§ What is asked: Please swap "Viewport" for "Window" everywhere it occurs in the records below, and keep everything else the same.

§ Provided entries:
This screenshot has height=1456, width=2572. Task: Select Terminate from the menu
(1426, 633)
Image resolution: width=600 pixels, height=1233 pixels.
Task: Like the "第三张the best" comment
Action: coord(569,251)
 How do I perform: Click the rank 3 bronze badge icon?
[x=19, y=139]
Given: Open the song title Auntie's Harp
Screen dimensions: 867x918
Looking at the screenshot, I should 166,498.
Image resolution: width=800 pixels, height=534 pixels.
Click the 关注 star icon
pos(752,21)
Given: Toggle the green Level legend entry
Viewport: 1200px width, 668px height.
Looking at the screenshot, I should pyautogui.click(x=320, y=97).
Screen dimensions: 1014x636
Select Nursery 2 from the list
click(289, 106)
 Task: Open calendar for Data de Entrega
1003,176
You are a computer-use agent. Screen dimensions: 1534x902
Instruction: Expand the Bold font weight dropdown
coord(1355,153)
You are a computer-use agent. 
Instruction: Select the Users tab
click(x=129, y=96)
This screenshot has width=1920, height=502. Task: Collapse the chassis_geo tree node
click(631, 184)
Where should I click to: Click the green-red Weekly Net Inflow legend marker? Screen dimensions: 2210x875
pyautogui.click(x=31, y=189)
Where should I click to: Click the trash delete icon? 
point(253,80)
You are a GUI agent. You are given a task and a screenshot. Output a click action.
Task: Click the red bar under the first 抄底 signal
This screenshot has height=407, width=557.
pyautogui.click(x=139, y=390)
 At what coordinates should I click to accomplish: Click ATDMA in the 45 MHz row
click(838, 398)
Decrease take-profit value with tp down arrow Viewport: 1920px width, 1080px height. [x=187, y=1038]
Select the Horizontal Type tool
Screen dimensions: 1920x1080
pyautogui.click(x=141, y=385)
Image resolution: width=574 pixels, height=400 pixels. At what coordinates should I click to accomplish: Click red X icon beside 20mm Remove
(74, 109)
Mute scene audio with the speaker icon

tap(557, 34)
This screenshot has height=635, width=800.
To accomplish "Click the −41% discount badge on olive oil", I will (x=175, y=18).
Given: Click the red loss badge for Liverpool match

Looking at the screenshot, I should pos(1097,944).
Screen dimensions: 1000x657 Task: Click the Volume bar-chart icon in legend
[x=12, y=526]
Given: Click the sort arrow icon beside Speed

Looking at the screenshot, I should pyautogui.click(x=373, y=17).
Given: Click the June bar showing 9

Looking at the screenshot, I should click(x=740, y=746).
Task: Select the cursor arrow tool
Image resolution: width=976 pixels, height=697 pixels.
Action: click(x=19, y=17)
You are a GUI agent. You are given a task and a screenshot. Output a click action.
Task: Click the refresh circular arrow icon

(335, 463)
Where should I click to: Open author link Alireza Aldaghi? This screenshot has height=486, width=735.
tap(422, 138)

§ Complete answer:
This screenshot has height=1456, width=2572. Task: Select Terminate from the menu
(1426, 633)
Image resolution: width=600 pixels, height=1233 pixels.
Task: Like the "第三张the best" comment
Action: coord(569,251)
 How do I perform: Click the rank 3 bronze badge icon?
[x=19, y=139]
Given: Open the song title Auntie's Harp
Screen dimensions: 867x918
Looking at the screenshot, I should 166,498.
Image resolution: width=800 pixels, height=534 pixels.
Click the 关注 star icon
pos(752,21)
Given: Toggle the green Level legend entry
Window: 1200px width, 668px height.
Looking at the screenshot, I should pyautogui.click(x=320, y=97).
Screen dimensions: 1014x636
Select Nursery 2 from the list
click(289, 106)
 Task: Open calendar for Data de Entrega
1003,176
You are a computer-use agent. Screen dimensions: 1534x902
Instruction: Expand the Bold font weight dropdown
coord(1355,153)
You are a computer-use agent. 
Instruction: Select the Users tab
click(x=129, y=96)
This screenshot has width=1920, height=502. Task: Collapse the chassis_geo tree node
click(631, 184)
Where should I click to: Click the green-red Weekly Net Inflow legend marker? Screen dimensions: 2210x875
pyautogui.click(x=31, y=189)
Where should I click to: Click the trash delete icon? 
point(253,80)
You are a GUI agent. You are given a task and a screenshot. Output a click action.
Task: Click the red bar under the first 抄底 signal
This screenshot has height=407, width=557.
pyautogui.click(x=139, y=390)
 At what coordinates should I click to accomplish: Click ATDMA in the 45 MHz row
click(838, 398)
Decrease take-profit value with tp down arrow Window: 1920px width, 1080px height. [x=187, y=1038]
Select the Horizontal Type tool
Screen dimensions: 1920x1080
pyautogui.click(x=141, y=385)
Image resolution: width=574 pixels, height=400 pixels. At what coordinates should I click to accomplish: Click red X icon beside 20mm Remove
(74, 109)
Mute scene audio with the speaker icon

tap(557, 34)
This screenshot has height=635, width=800.
To accomplish "Click the −41% discount badge on olive oil", I will (x=175, y=18).
Given: Click the red loss badge for Liverpool match

Looking at the screenshot, I should pos(1097,944).
Screen dimensions: 1000x657 Task: Click the Volume bar-chart icon in legend
[x=12, y=526]
Given: Click the sort arrow icon beside Speed

Looking at the screenshot, I should pyautogui.click(x=373, y=17).
Given: Click the June bar showing 9

Looking at the screenshot, I should click(x=740, y=746).
Task: Select the cursor arrow tool
Image resolution: width=976 pixels, height=697 pixels.
Action: click(x=19, y=17)
You are a GUI agent. You are given a task and a screenshot. Output a click action.
Task: Click the refresh circular arrow icon

(335, 463)
Where should I click to: Open author link Alireza Aldaghi? This screenshot has height=486, width=735.
tap(422, 138)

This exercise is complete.